Los niños son locos bajitos
Miguel Gila, humorista catalán
Dicen, queridísime lectore, que los locos nunca mienten. Quizá sea porque en su locura no tuvieron la capacidad, tan esencial en este mundo cuerdo en el que vivimos, de mentir; de disfrazar lo que piensan, lo que sienten, lo que saben, lo que creen; y de esa manera “no quedar afuera” de eso que es tan valioso pero finalmente nadie sabe lo que es, así que, por las dudas, mejor quedarse adentro, no sacar los pies del plato, aunque el plato esté vacío.

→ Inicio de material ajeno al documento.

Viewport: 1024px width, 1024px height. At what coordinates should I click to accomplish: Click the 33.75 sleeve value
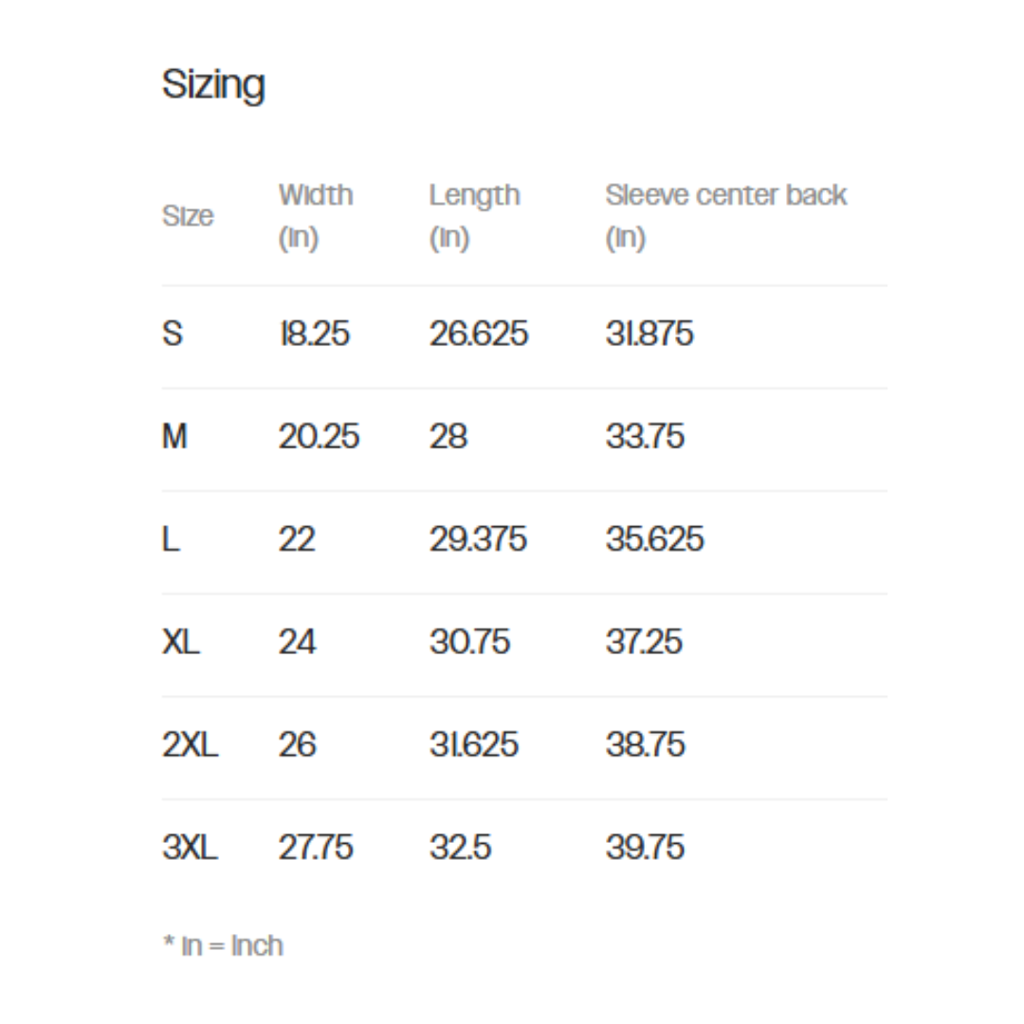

Groucho Marx solía decir: “No quisiera ser socio de un club que acepte a miembros como yo”, pero, se sabe, los humoristas somos un poco niños, un poco locos, un poco excéntricos...

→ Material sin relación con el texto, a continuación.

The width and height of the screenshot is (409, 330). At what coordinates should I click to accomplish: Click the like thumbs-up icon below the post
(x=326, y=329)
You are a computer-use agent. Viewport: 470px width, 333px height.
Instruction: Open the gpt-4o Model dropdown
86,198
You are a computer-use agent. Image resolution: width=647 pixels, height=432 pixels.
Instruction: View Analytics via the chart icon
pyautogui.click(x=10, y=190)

De todas maneras, los niños, cuando de verdad son niños, también dicen la verdad, porque todavía no aprendieron a mentir. Cuando mienten, es porque, tristemente, están dejando de ser niños; están perdiendo esa capacidad tan valiosa, y a la vez devaluada por el mercado, de ver con sus propios ojos, “con ojos de niño”, como se llamaba una bellísima exposición que supo circular por estos lados.
“Los niños son locos bajitos”, decía Gila, y esa frase dio lugar a una bellísima canción del también catalán Joan Manuel Serrat. La canción empieza: “A menudo los hijos se nos parecen, y así nos dan la primera satisfacción”. Quizás es que nos permiten ilusionarnos con una imagen de nosotros mismos más pura, más luminosa, más…, no sé, el narcisismo tiene muchos matices.

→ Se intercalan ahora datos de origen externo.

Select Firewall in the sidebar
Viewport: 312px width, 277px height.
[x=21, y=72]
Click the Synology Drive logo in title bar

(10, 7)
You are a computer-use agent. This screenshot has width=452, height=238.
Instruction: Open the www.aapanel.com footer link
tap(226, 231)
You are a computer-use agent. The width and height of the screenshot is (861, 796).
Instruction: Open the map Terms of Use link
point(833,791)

Pero dicen por ahí que “todos llevamos a un niño adentro” y el propio Serrat, en otro tema, dice que “llevamos un viejo encima”, por lo que se pone difícil la vida cuando nos levantamos a la mañana y ya somos tres los que tenemos que cargar en el propio cuerpo. Antes de ver las noticias.
"¿A qué viene todo esto?", se preguntará usted, y, quizás, a continuación me lo pregunte a mí, que tampoco tendré la respuesta. Pero resulta que mañana es el Día de las infancias, expresión que ha reemplazado a la de Día del Niño, tal vez por considerar que las niñas no son niños (salvo que se autoperciban de esa manera) o bien que todos, todas y todes podemos conmemorar nuestras propias niñeces, cuando sea que hayan ocurrido.
Está muy bien que se celebre la niñez, la “locura bajita”; la "perversión polimorfa”, diría Freud; la curiosidad inclaudicable, diría un padre o madre harte de responder 36 horas seguidas al “¿Etoqué?, ¿Y poqué?, ¿Y tonche?”.
Está buenísimo que celebremos la ingenuidad sabia de los que tanto nos pueden enseñar con su ignorancia, en vez de contarles, para “dormirlos” literalmente, que “una nena confundió a su abuelita con el lobo”, que "el beso de un príncipe azul las despertará de sus sueños” o que después de casarse “vivirán felices y comerán perdices”. Está bueno que a los niños/as les digamos la verdad. No digo que toooda la verdad (eso no creo que haga falta contárselo a nadie; creo en la intimidad, la privacidad, etc., y en que hay verdades que se transforman en mentiras por la intención de quien las cuenta), pero sí que “lo que le contemos sea verdad”.
Y eso lo digo por experiencia propia. Cuando yo tenía dos años, siendo hijo único, quería tener un hermano. Y lo reclamaba. Supongo que con vehemencia. Mis padres no estaban en ese plan, pero no tuvieron mejor idea que decirme que no tenían otro hijo porque no tenían suficiente dinero. Por lo cual, al día siguiente no tuve mejor idea que recorrer la sala de espera (mi mamá era odontóloga y tenía su consultorio en el mismo departamento en el que vivíamos), armado con una alcancía, y pedirles dinero a sus pacientes explicándoles el motivo.
Tiempo después, me dijeron que “el papá le ponía una semillita a la mamá”. Entonces, una mañana caminaba con mis padres y empezó a soplar tremendo viento; volaban hojitas y semillas de los árboles de la cuadra. Le dije a mi mamá que abriera grande la boca y a mi papá que agarrase alguna semilla para que ella la tragase.
Eso sí: la mejor clase de manipulación que tuve en mi vida me la dio un niño de tres años, un amigo de mi hijo.
–Sos un boludo –dijo el amigo.
–No soy ningún boludo –replicó mi hijo.
–¡No se dicen malas palabras! –fue la respuesta del "maestro". Desconozco si ese niño es ahora un político neoliberal, un juez o un poeta.
¡Gracias por la “locura bajita”, niños y niñas!
Sugiero acompañar esta columna con una anécdota/recuerdo de sus propias infancias (o de la infancia de alguien querido/a) que será muy bienvenida y con el video “El fitito de mi papá”, de RS+ (Rudy-Sanz).